[START DATA TO USE]
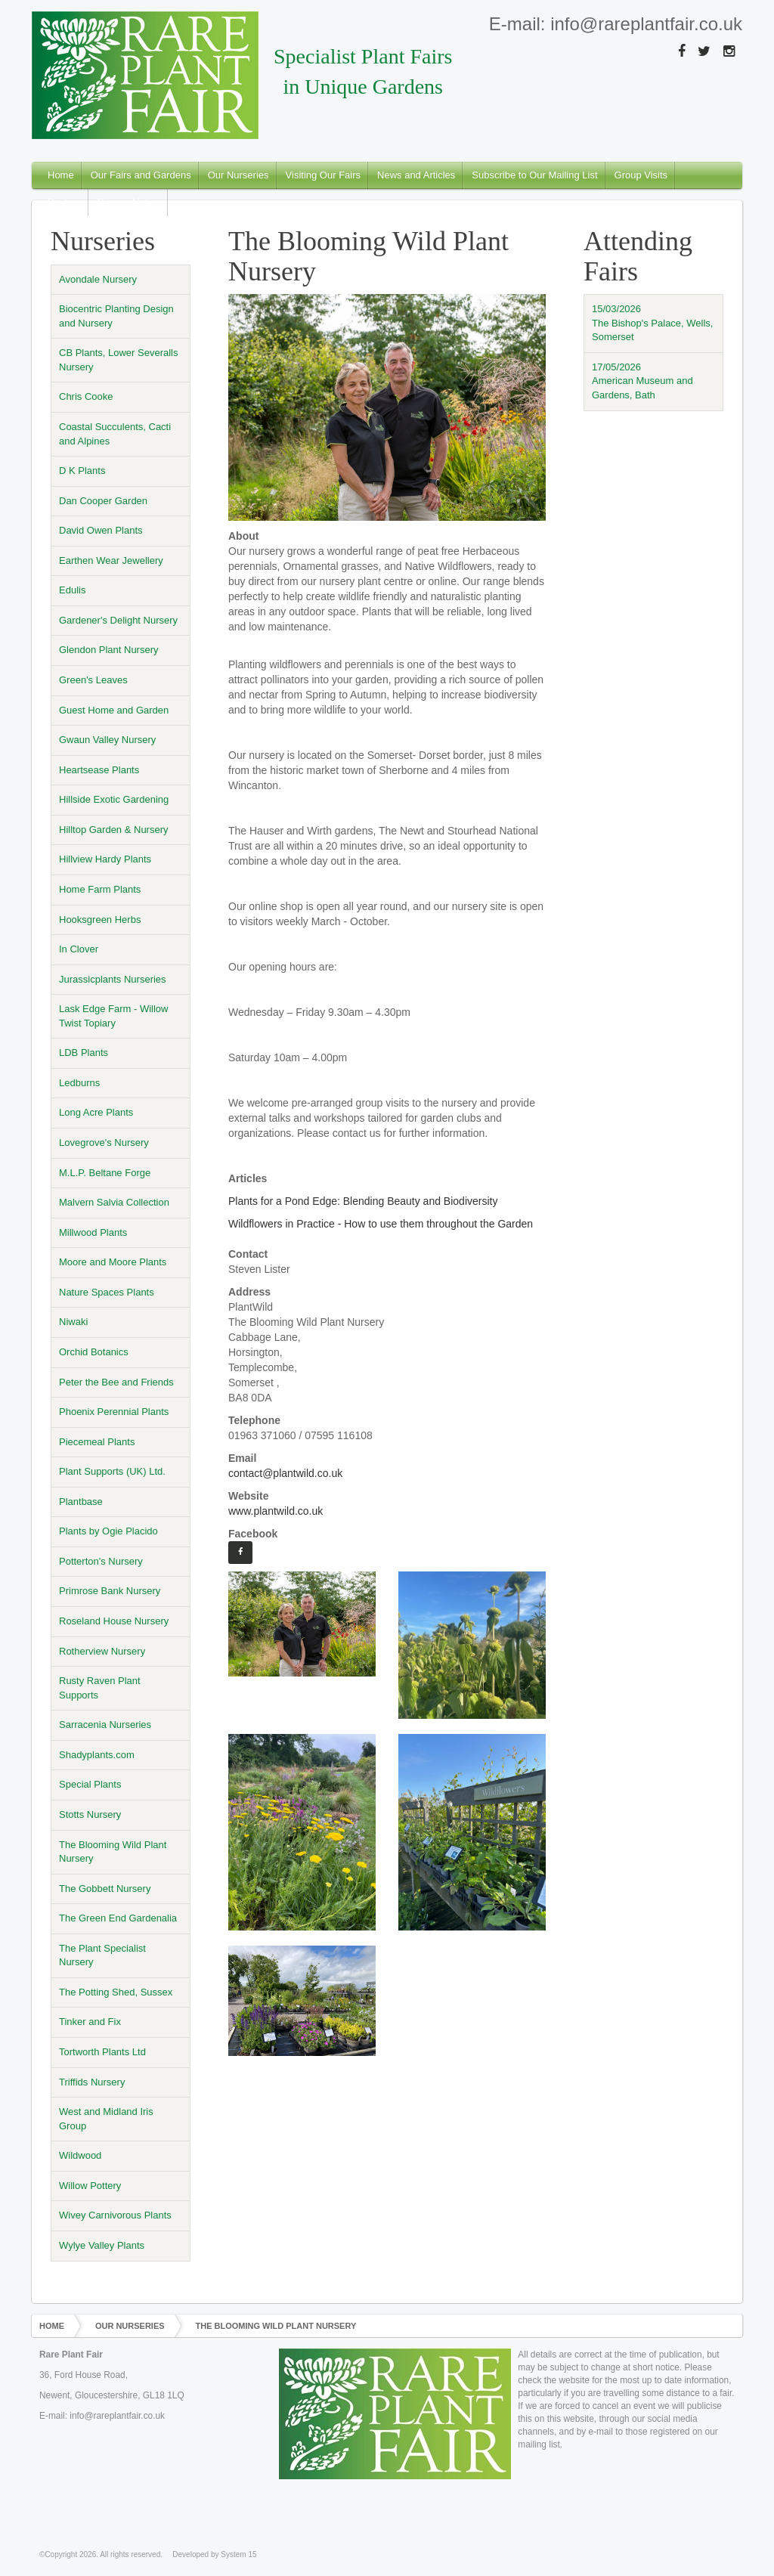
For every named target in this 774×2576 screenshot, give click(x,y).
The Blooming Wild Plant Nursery (112, 1852)
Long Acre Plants (96, 1112)
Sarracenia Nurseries (105, 1724)
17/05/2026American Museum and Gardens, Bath (642, 381)
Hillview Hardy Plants (105, 859)
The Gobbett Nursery (104, 1888)
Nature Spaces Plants (106, 1292)
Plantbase (81, 1501)
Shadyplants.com (97, 1754)
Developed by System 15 (214, 2554)
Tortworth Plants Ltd (102, 2051)
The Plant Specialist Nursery (102, 1955)
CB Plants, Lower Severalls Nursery (118, 360)
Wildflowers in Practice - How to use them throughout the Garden (380, 1224)
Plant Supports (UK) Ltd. (112, 1471)
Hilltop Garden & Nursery (114, 829)
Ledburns (79, 1082)
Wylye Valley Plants (101, 2245)
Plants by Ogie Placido (108, 1531)
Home (61, 175)
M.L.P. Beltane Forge (104, 1172)
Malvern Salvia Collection (114, 1202)
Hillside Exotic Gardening (114, 799)
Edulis (72, 590)
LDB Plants (83, 1052)
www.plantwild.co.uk (275, 1511)
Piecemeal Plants (97, 1441)
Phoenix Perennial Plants (114, 1411)
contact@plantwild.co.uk (285, 1473)
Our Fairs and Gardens (141, 175)
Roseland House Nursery (114, 1621)
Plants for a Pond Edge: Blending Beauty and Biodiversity (362, 1201)
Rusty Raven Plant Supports (100, 1688)
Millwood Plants (93, 1232)
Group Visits (641, 175)
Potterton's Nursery (101, 1561)
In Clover (78, 949)
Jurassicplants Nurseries (112, 979)
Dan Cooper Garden (103, 500)
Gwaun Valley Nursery (107, 739)
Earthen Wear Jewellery (111, 560)
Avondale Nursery (98, 279)
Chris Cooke (86, 396)
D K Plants (82, 470)
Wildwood (80, 2155)
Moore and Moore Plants (112, 1262)
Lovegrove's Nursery (104, 1142)
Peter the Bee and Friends (116, 1382)
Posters (64, 202)
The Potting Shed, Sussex (115, 1992)
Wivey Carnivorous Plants (115, 2215)
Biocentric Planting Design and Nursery (116, 316)
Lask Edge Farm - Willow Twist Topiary (113, 1016)
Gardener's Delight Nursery (118, 620)
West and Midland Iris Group (106, 2119)
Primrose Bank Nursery (109, 1590)
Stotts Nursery (90, 1814)
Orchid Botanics (93, 1352)
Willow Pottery (90, 2185)
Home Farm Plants (100, 889)
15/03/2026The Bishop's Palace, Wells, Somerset (652, 322)
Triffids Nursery (92, 2082)
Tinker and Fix (90, 2021)
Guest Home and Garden (114, 710)
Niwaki (73, 1321)
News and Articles (416, 175)
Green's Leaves (93, 680)
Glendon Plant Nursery (109, 649)
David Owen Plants (101, 530)
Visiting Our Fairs (323, 175)
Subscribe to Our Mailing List (534, 175)
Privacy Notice (129, 202)
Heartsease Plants (99, 770)
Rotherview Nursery (102, 1651)
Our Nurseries (238, 175)
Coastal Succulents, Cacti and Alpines (115, 434)
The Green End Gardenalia (118, 1918)
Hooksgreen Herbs (100, 919)
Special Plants (90, 1784)
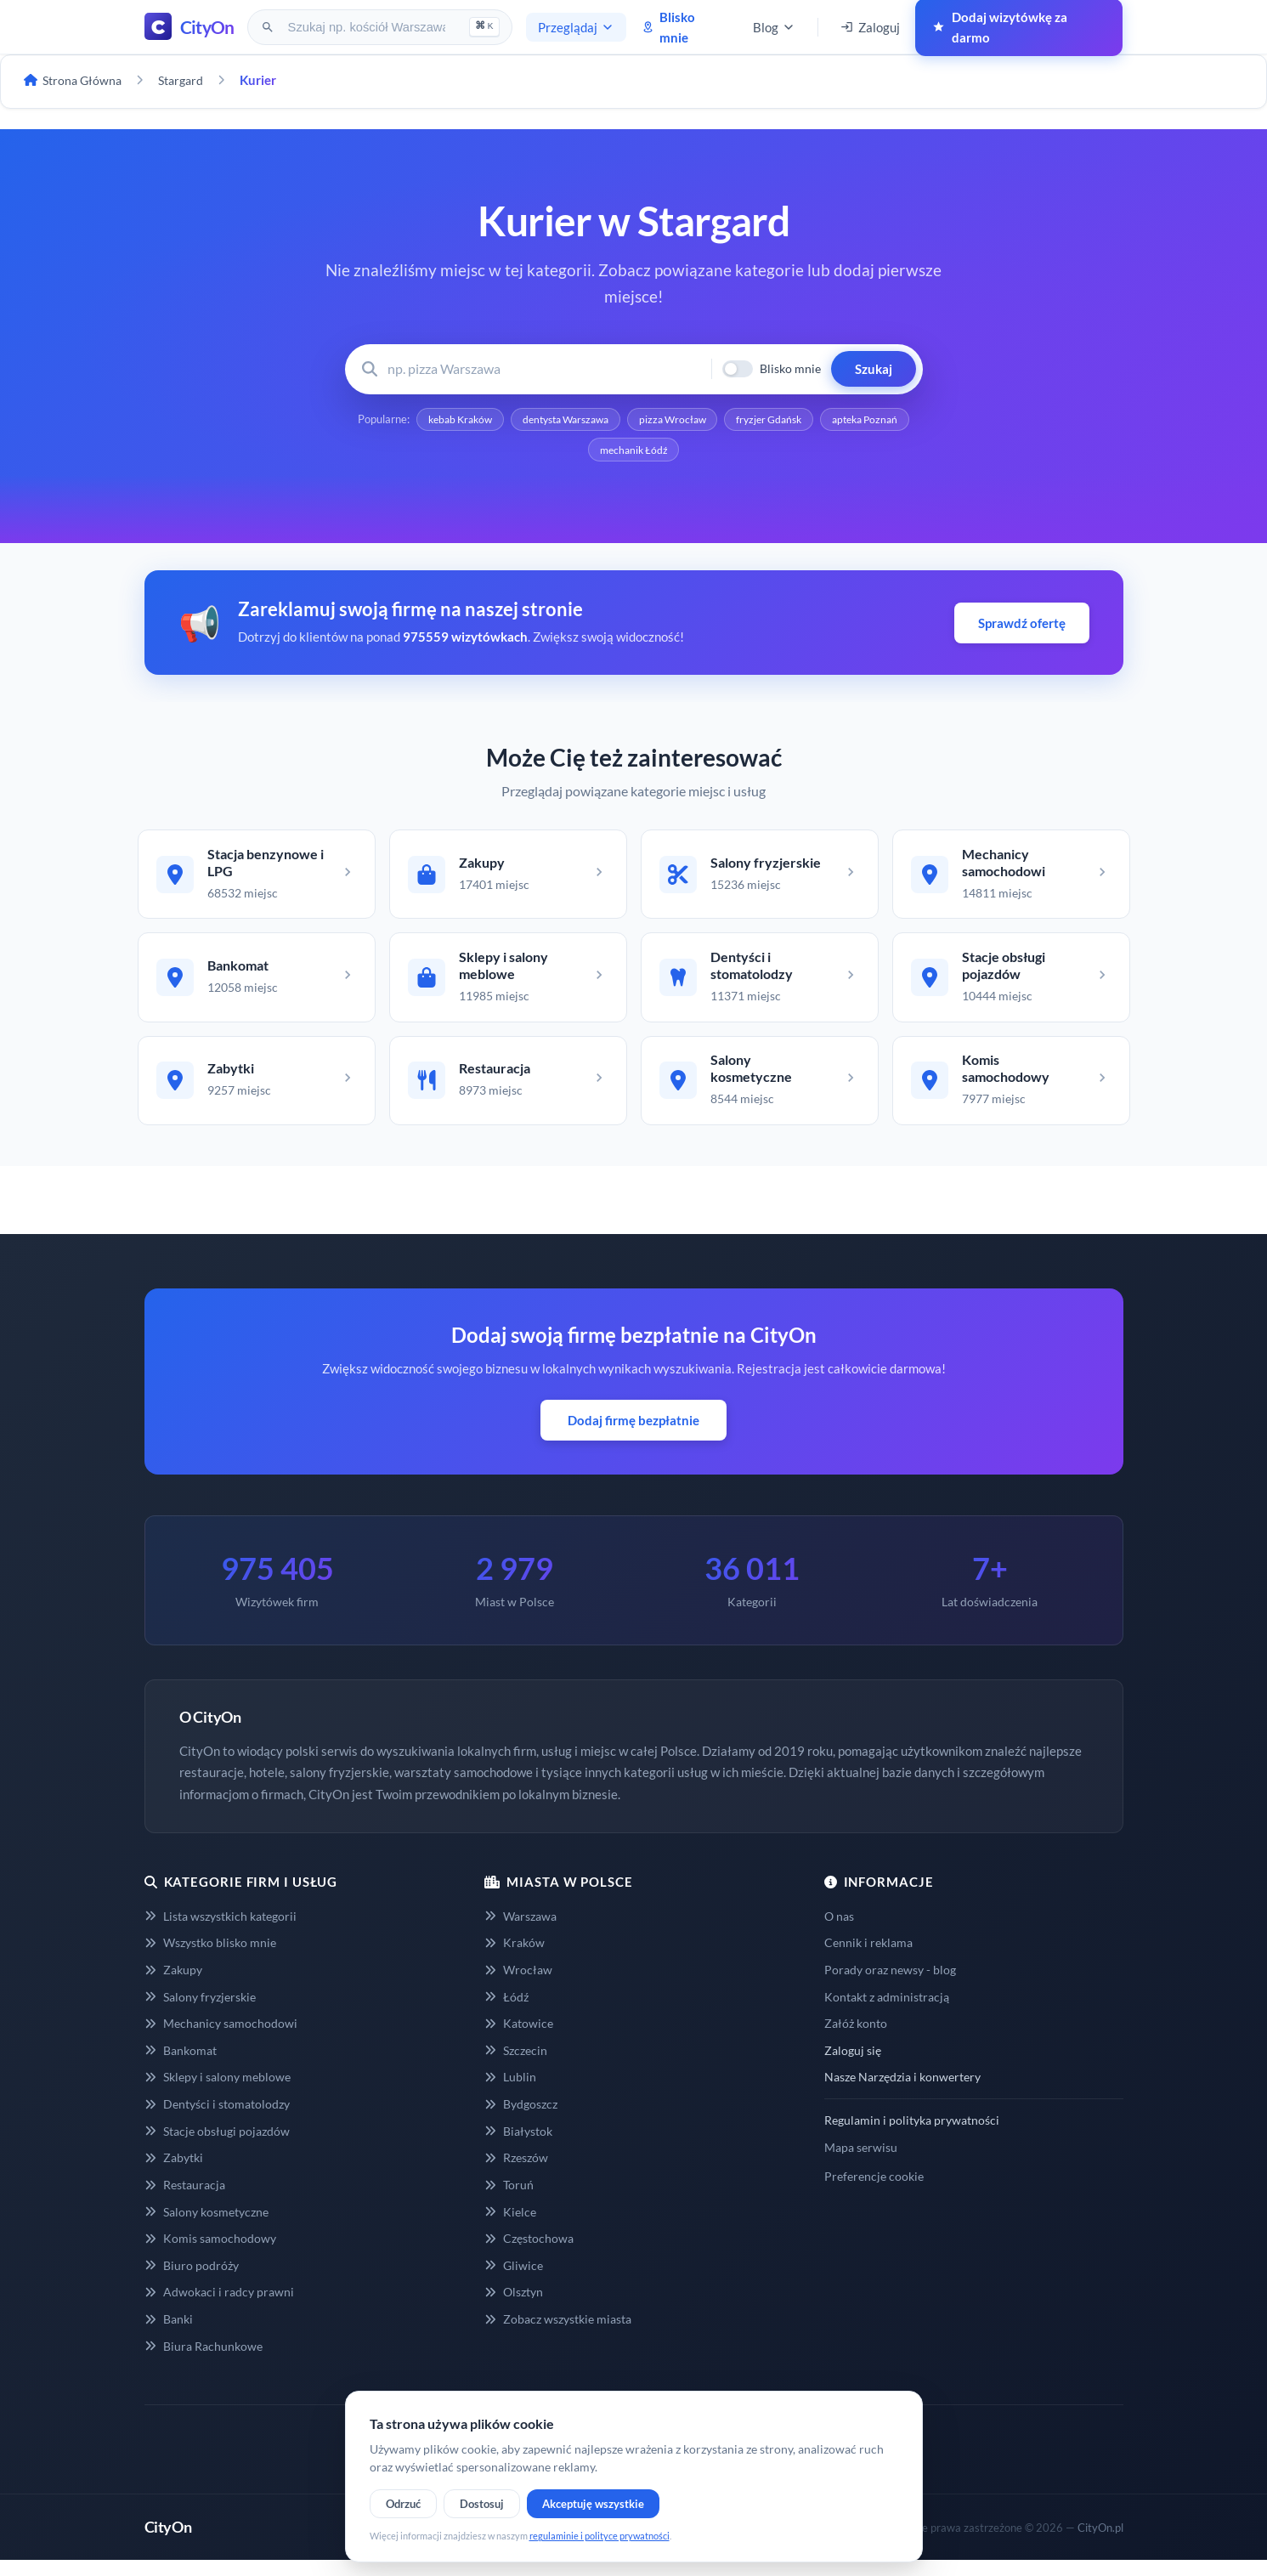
[END DATA TO USE]
AIM:
Rewrite the lines between the one holding "The Gobbett Nursery (104, 1888)" and the one holding "Roseland House Nursery (114, 1621)", inclusive, keeping each request unchanged but multiplying every coordinate in the answers by 1.25 and rounding it to a whole number, with halves rounded up.

SOLUTION:
The Gobbett Nursery (130, 2360)
Nature Spaces Plants (133, 1615)
Plantbase (101, 1876)
Shadyplants.com (121, 2193)
Developed by System 15 (268, 3193)
Tortworth Plants Ltd (128, 2564)
The Plant Specialist Nursery (128, 2444)
CB Plants, Lower Severalls Nursery (148, 450)
Wildflowers in Practice - How to use them throughout the Garden (475, 1530)
Plant Supports (UK) Ltd. (140, 1839)
Hilltop Garden & Nursery (143, 1036)
Ledburns (99, 1353)
Wylye Valley Plants (126, 2806)
Plants by Ogie Placido (135, 1914)
Home (76, 219)
M.L.P. Beltane Forge (130, 1465)
Malvern Salvia Collection (143, 1503)
Hillside Exotic Gardening (143, 999)
Edulis (90, 738)
LDB Plants (104, 1315)
www.plantwild.co.uk (344, 1889)
Piecemeal Plants (121, 1801)
Phoenix Perennial Plants (143, 1764)
contact@plantwild.co.uk (356, 1841)
Our Fairs and Gardens (176, 219)
Roseland House Nursery (143, 2026)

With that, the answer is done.